Both bills now move to the House of Delegates, where Senate President Jeff Kessler is “cautiously optimistic” about the prospects for his West Virginia Future Fund proposal, an idea he’s been pushing since 2011. The state has lived “hand to mouth” off its natural resources for too long, he said – but the natural gas boom has given West Virginia a second chance.
“We should leverage it to create some jobs, opportunity and wealth for our people this time,” Kessler, D-Marshall, said. “There’s no reason to just give it away or spend it as fast as it comes in.”
The Future Fund bill calls for 25 percent of any annual oil and gas severance tax revenue collections beyond $175 million to be deposited in the fund, starting with the new fiscal year that begins July 1. Gov. Earl Ray Tomblin’s six-year budget forecast projects oil and gas severance tax collections of $147 million by the end of the current fiscal year, and $176 million for the 2014-15 budget year – meaning significant investment in the fund would be unlikely before 2016.
The principal balance of the fund would remain untouched, and the bill also requires state officials to allow the fund to accrue interest until at least 2020 before spending any of it. After that could use it only for three purposes: economic development projects, infrastructure or education enhancement.

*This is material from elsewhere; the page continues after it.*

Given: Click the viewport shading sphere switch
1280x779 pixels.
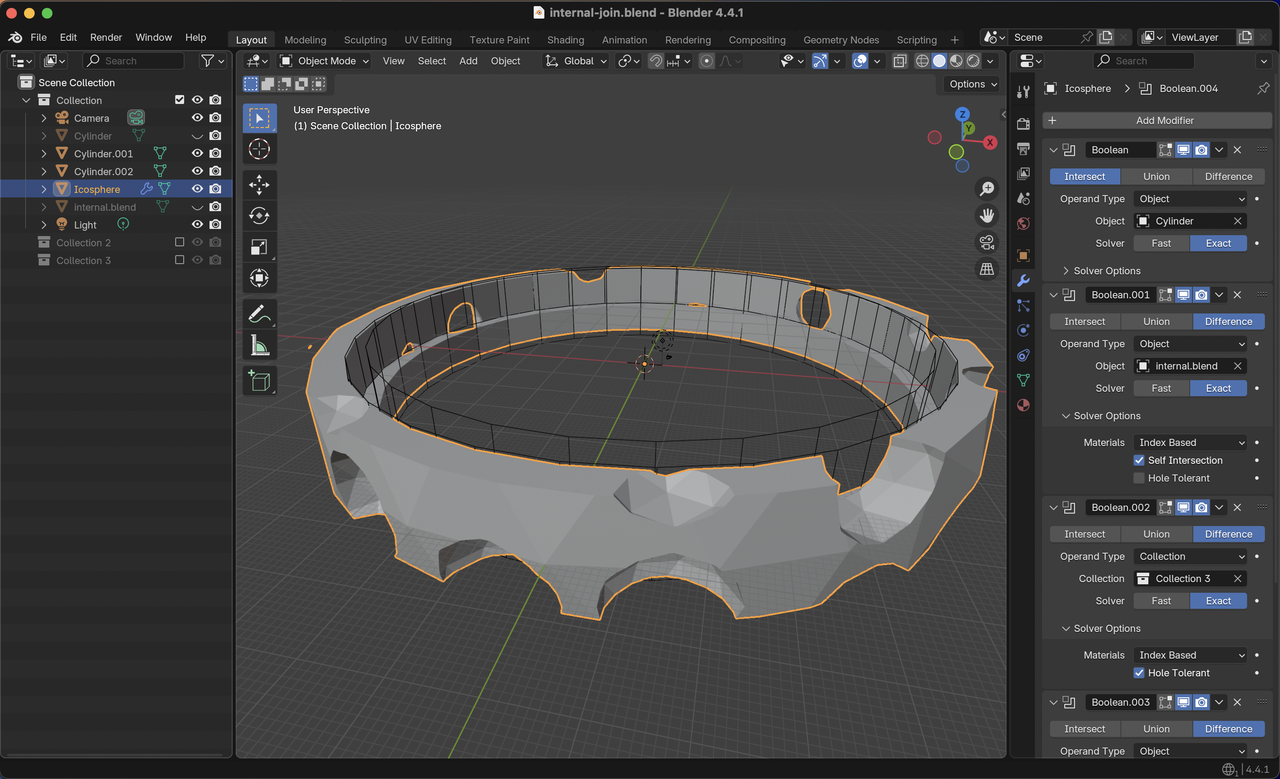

Kessler also is seeking to prevent future Legislatures from altering those spending limits by writing them into the state constitution. If both houses approve, a constitutional amendment would go before voters in November.
Similar funds already in place in oil-producing states such as North Dakota and Alaska have generated billions, and Kessler doesn’t believe it’s a coincidence that North Dakota ranks at the top of the nation both in population growth and overall well-being of its residents – categories in which West Virginia ranks 49th and 50th, respectively.
“They weren’t there a few years ago,” Kessler said of North Dakota.
The flood insurance measure, meanwhile, is intended to provide alternatives for thousands of Mountain State property owners who purchase such coverage through a federally run program and are facing massive premium increases. Many have no choice in the matter, as federal law requires homeowners in flood zones to maintain coverage at least equal to their outstanding mortgage balance.
Lead sponsor Sen. Rocky Fitzsimmons, D-Ohio, said no private carriers are licensed to offer flood insurance in West Virginia. State law allows insurance agents to seek proposals from companies licensed in other states, known as “surplus lines” insurers, but current rules make it difficult to do so.
The bill also authorizes insurers to offer policies that still meet federal regulations, but allow property owners to take on more risk by purchasing policies that insure for less than a home’s full replacement cost.
“Our flood risk is unique here. We don’t live on the coast. … (Flooding is) predictable, and people have been living in those areas for years. They take extra precautions to prepare for those risks,” Fitzsimmons said.
Some have expressed skepticism about private market appetite to write flood insurance policies. Fitzsimmons said it will take some time for a private flood insurance market to develop, and acknowledged there’s no guarantee it will happen at all.
“But it doesn’t cost the state of West Virginia a penny to go down this route. … It’s much better to take action than to do nothing,” he said.